There must exist a good idiomatic way to express general computations in Haskell on type level. All I can come up with is this (illegal) OO imitation.
class Computation where
compute :: Computation -> Double -> Double
data Id = Id
instance Computation Id where
compute _ = id
data Square a = Computation a => Square a
instance Computation (Square a) where
compute (Square underlying) x = sqr $ compute underlying x where square x = x*x
data Scale a = Computation a => Scale a Double
compute (Scale underlying c) x = c * compute underlying x
Ideally, I would like to retain openness, so this approach doesn't appeal to me. Am I asking for too much?

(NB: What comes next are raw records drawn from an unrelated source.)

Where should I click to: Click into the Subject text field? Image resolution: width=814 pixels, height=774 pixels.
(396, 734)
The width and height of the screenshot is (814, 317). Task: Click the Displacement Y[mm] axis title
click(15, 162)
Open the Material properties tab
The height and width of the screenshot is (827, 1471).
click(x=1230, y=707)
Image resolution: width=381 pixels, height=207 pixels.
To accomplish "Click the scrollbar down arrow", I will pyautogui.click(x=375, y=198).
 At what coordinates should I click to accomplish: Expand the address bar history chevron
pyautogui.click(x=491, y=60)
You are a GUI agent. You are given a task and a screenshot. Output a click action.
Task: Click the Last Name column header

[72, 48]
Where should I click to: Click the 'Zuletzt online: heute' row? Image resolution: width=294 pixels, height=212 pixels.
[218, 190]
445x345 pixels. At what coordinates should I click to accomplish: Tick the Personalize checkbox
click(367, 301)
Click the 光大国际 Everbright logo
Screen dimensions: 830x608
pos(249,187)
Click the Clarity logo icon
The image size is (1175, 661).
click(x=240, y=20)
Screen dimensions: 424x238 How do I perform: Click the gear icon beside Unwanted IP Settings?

You can certainly do it with the approach you have, you just need to get the syntax and some of the details right, but this certainly works:
class Computation a where
compute :: a -> Double
instance Computation Double where
compute = id
data Square a = Square a
instance Computation a => Computation (Square a) where
compute (Square underlying) = square $ compute underlying where square i = i * i
data Scale a = Scale a Double
instance Computation a => Computation (Scale a) where
compute (Scale underlying c) = c * compute underlying
data Add a = Add a Double
instance Computation a => Computation (Add a) where
compute (Add underlying c) = c + compute underlying
test :: Add (Scale (Scale (Square Double)))
test = Add (Scale (Scale (Square 2) 5) 0.5) 100
main :: IO ()
main = print $ compute test
Note that I had to add an instance of Computation for Double, which is just simply const. The test expression should be equivalent to (((2^2) * 5) * 0.5) + 100, and indeed comparing these two results I get the same value.
I'm not entirely sure this is the approach that you wanted, though. This also isn't really equivalent to the method shown in the link you posted, expressing variables would be pretty difficult with this encoding as there's no good way to feed in a map of all variable values to reduce the expression.